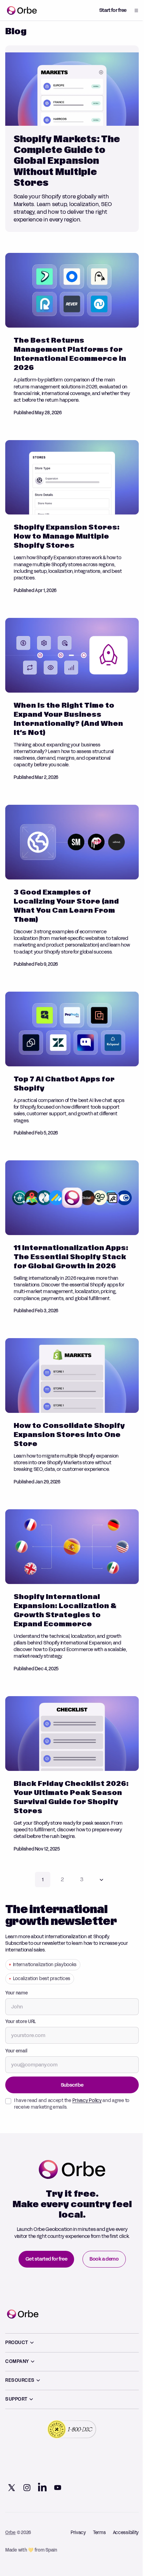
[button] (131, 10)
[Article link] (72, 138)
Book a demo (101, 2255)
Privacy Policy (87, 2090)
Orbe (10, 2529)
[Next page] (99, 1869)
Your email (16, 2040)
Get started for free (44, 2255)
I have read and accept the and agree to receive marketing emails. (71, 2093)
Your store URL (20, 2011)
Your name (16, 1982)
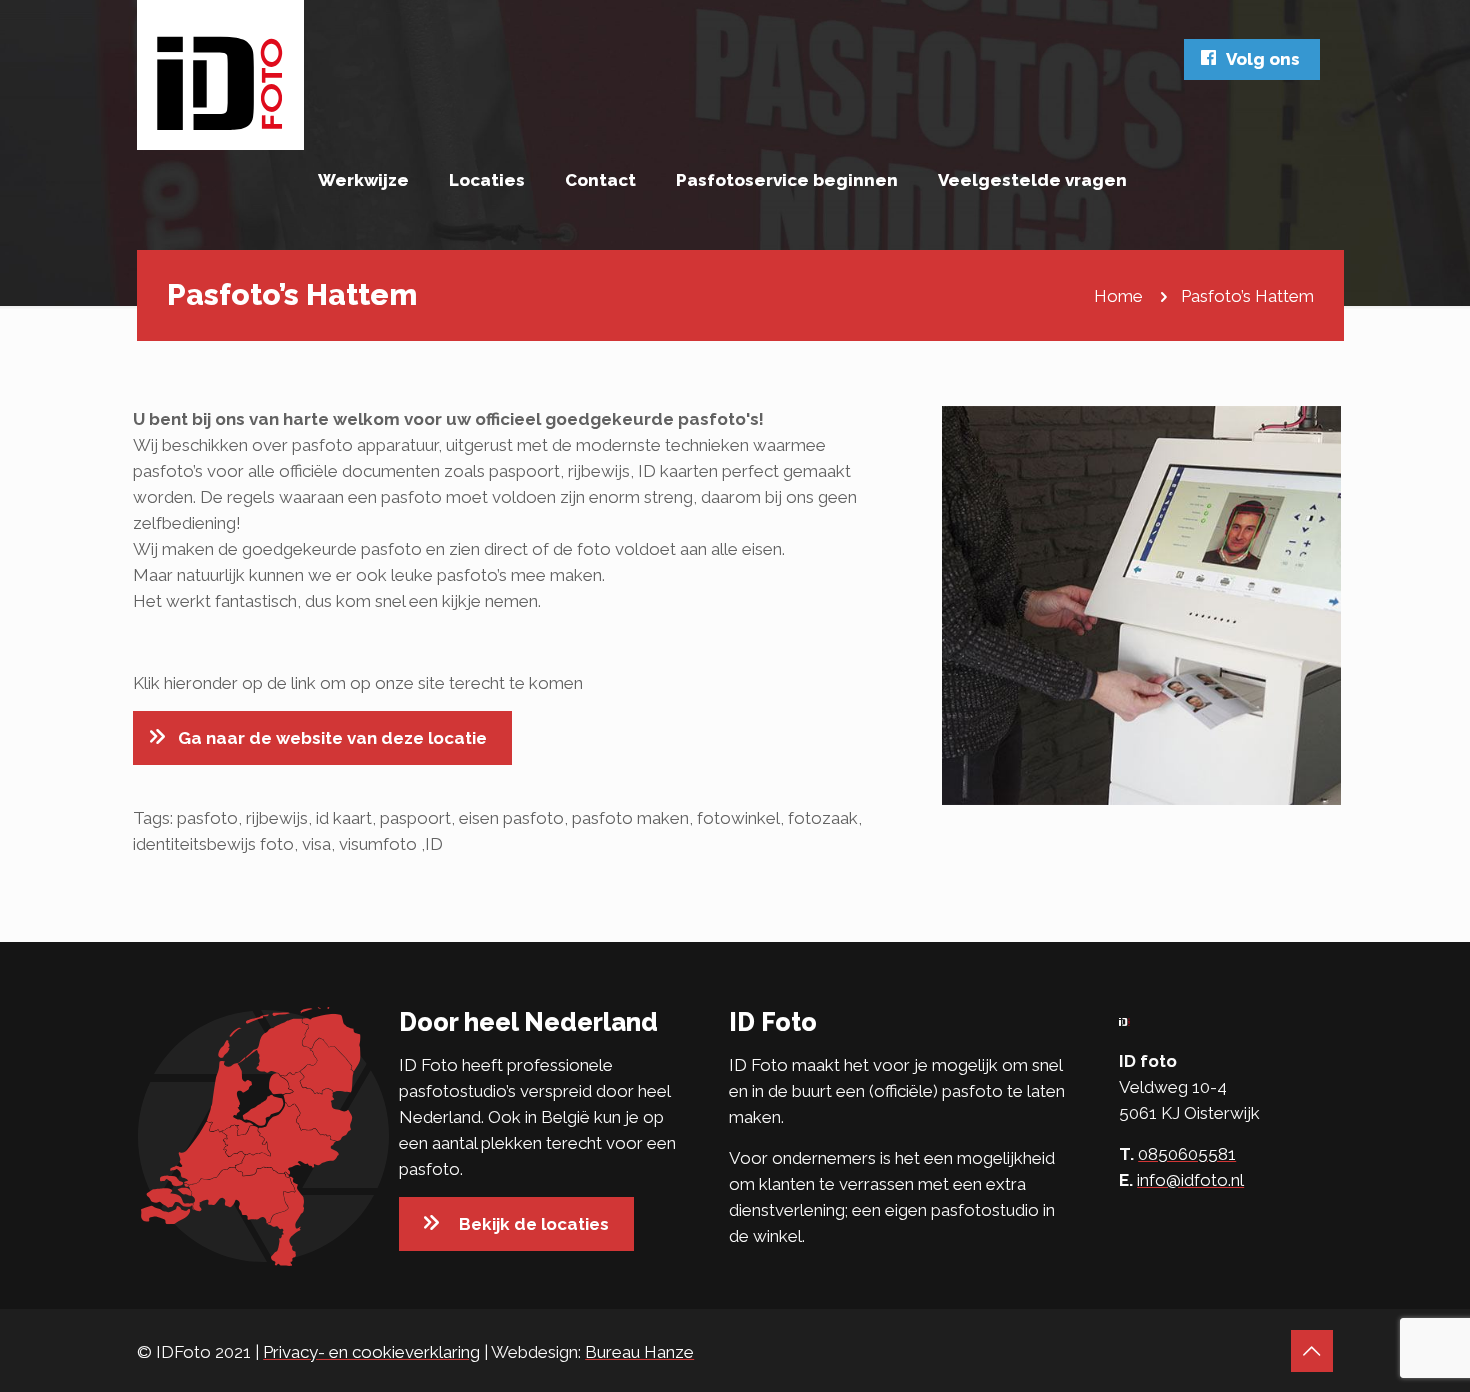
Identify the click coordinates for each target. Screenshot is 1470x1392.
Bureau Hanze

■ ■ ■

Exclude every picture, then return precisely the lines that run from the line containing "Privacy Policy (87, 2090)" through the end of the entries above.

» **Task answer**:
Privacy Policy (87, 2090)
Orbe (10, 2529)
[Next page] (99, 1869)
Your email (16, 2040)
Get started for free (44, 2255)
I have read and accept the and agree to receive marketing emails. (71, 2093)
Your store URL (20, 2011)
Your name (16, 1982)
Identify the click coordinates for each target. Screenshot is 1470x1392.
Bureau Hanze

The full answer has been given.